– Гипа, прекрати заниматься самоедством и закончи рукопись.
– А что я начал записывать?
– То, о чем толковал тебе Несторий у восточной стены Иерусалима. Ничего не бойся и ничем больше не занимайся, а только пиши и не рассчитывай, что кто-нибудь в обозримом будущем прочтет твои воспоминания. Пиши по ночам. Как знать, несчастный, может быть, дней через сорок твоего затворничества к тебе придет известие о новой победе Нестория после пережитого им поражения. Может, тебе доведется второй раз встретиться с Мартой, одетой в пленительный дамасский наряд, и провести с ней в покое и счастье остаток дней.
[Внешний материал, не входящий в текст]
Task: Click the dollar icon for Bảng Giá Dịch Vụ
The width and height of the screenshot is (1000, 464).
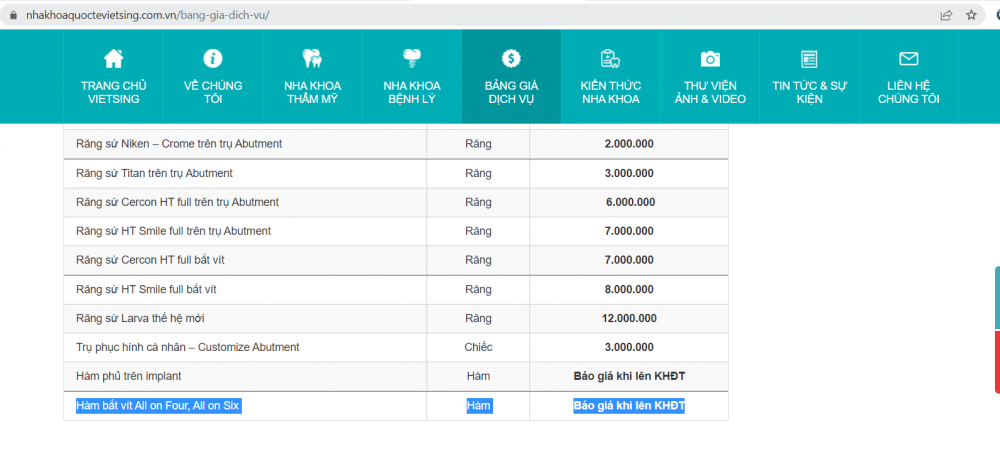Action: (511, 58)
Вески доводы Азазеля, и чаще всего он берет надо мной верх… А может, он так дерзок со мной, потому что я представал перед ним вечно колеблющимся и неизменно страдающим?
Как бы то ни было, поводов для беспокойства нет. Вот-вот рассветет, и нет ничего плохого, если я немного попишу. Видимо, скоро этот свиток будет исписан полностью. Но пока осталось немного свободного места, я закончу описание того, что услышал от Нестория в тот памятный день. Я буду писать по-сирийски, чтобы никто, если прочтет написанное, никогда не смог обвинить Нестория, а лишь меня одного.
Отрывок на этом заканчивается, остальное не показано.